Directive:
Answer these from the passage on the word "civilization" below:
1. According to the chapter heading, what kind of origin does social development have?
2. What does Guizot call civilization?
3. The passage says civilization is not an event but what kind of series?

Supplied passage:

--- --- ---

CHAPTER VIII
DEFINITION OF THE WORD “CIVILIZATION”; SOCIAL DEVELOPMENT HAS A TWOFOLD ORIGIN
Here I must enter on a digression vital to my argument. At every turn I am using a word involving a circle of ideas which it is very necessary to define. I am continually speaking of “civilization,” and cannot help doing so; for it is only by the existence in some measure, or the complete absence, of this attribute that I can gauge the relative merits of the different races. I refer both to European civilization and to others which may be distinguished from it. I must not leave the slightest vagueness on this point, especially as I differ from the celebrated writer who alone in France has made it his special business to fix the meaning and province of this particular word.
Guizot, if I may be allowed to dispute his great authority, begins his book on “Civilization in Europe” by a confusion of terms which leads him into serious error. He calls civilization an event.
The word event must be used by Guizot in a less positive and accurate way than it usually is—in a wide, uncertain, elastic sense that it never bears; otherwise, it does not properly define the meaning of the word civilization at all. Civilization is not an event, it is a series, a chain of events linked more or less logically together and brought about by the inter-action of ideas which are often themselves very complex. There is a continual bringing to birth of further ideas and events. The result is sometimes incessant movement, sometimes stagnation. In either case, civilization is not an event, but an assemblage of events and ideas, a state in which a human society subsists, an environment with which it has managed to surround itself, which is created by it, emanates from it, and in turn reacts on it.

--- --- ---

Recorded information:
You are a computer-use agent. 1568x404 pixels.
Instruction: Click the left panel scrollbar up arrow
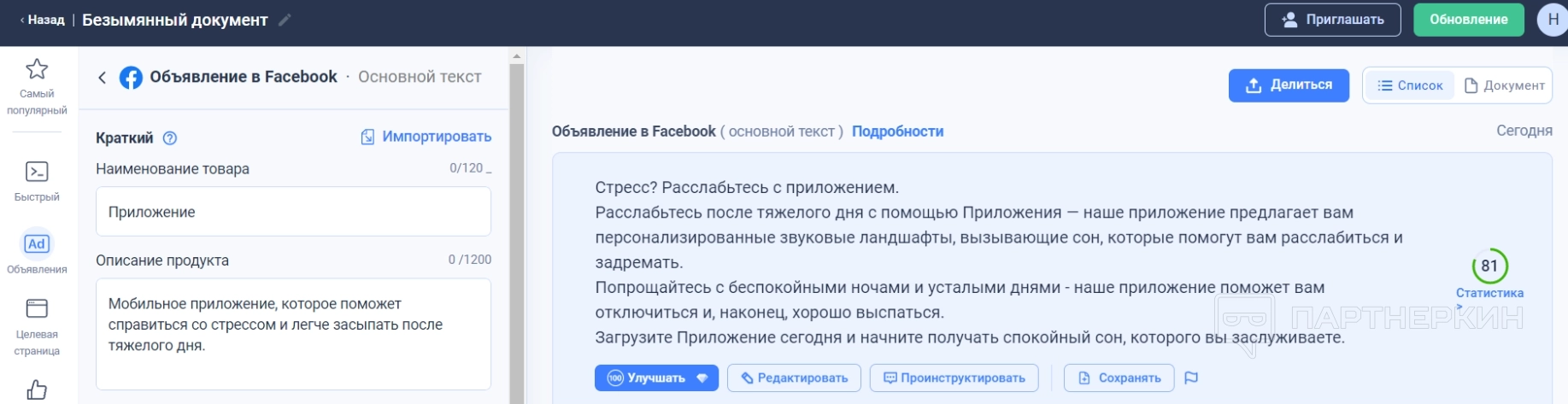(516, 56)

--- --- ---

Exercise response:
1. A twofold origin.
2. An event.
3. A chain of events linked more or less logically together.